Quelque chose se brise à l’intérieur de moi. Ce qui me restait d’espoir probablement.
— Mademoiselle, je peux vous aider ?
— MERDE !
Je crie. De rage, de désespoir, de dégoût aussi. Parce que pendant un moment j’ai espéré, j’ai cru avoir enfin trouvé quelqu’un de vivant dans cette ville morte. Il avait l’air si… humain, pas comme les épaves décharnées qu’était habituellement les cercleux. J’en peux plus d’errer dans ces ruines, d’aller de cadavre en cadavre, devenir chaque jour un peu plus comme eux.
Dans quelques heures, il marchera jusqu’à son lieu de travail, s’installera à ce qu’il reste de son bureau et fixera le mur pendant sept heures. Il tapera de temps en temps sur sa table comme s’il écrivait un énième mail à un client mécontent. Une fois sa journée finie, il reviendra chez lui et restera debout toute la nuit dans ce qui lui reste de sa chambre. Le lendemain il recommencera, l’exacte même journée. Le surlendemain il recommencera, et tous les autres jours d’après, il recommencera. Sans jamais changer serait-ce une minute sa routine. Enfermé dans un cercle vicieux, il n’a pas besoin de boire, manger ou dormir. L’éther pourri qui remplace son sang fait bouger son corps, le maintien en état de marche, juste ce qu’il faut pour continuer à revivre son moment, encore et encore.
L’homme me regarde toujours, un sourire au bout des lèvres.

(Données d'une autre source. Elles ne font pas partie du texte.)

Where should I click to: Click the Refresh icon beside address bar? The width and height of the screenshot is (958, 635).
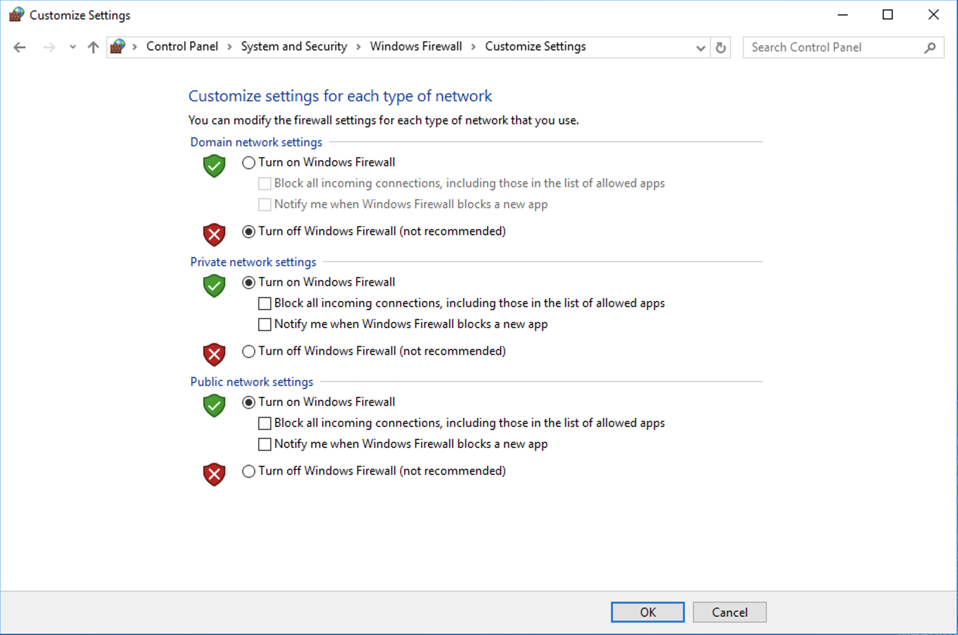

— Ici c’est l’arrêt numéro quatre-vingt-un et quatre-vingt-quinze. Le numéro vingt-trois passe plus bas, juste à côté du Quick. Par contre, je dois vous prévenir qu’il est lent, surtout pendant les heures de pointe comme maintenant.
À chaque fois, nous les laissions là, à tourner dans leur boucle. Peut-être qu’ils allaient redevenir humains ? Peut-être que quelqu’un d’autre allait les sauver ?
Pas cette fois, pas pour lui. J’en ai marre de sentir son regard mort sur moi, sa non-présence empester d’immobilité. Alors je décide de le buter. Les yeux fermés, je tends ma conscience vers le courant d’éther. La masse tournoie, invisible autour de moi. Tempête brutale et immatérielle, mon esprit ne fait que l’effleurer et pourtant je sens déjà la tornade m’accrocher de ses doigts venteux et me tirer vers elle. Je cesse de résister et laisse les rafales d’éther lécher chaque fibre de mon corps, s’introduire dans mes muscles et danser autour de moi. D’un geste circulaire du bras, j’accompagne le mouvement de l’éther et le façonne à coup de volonté. Autour de mon bras, un voile tournoyant se forme, il claque et crache des éclairs qui viennent percuter le sol. Je serre les dents, et je frappe.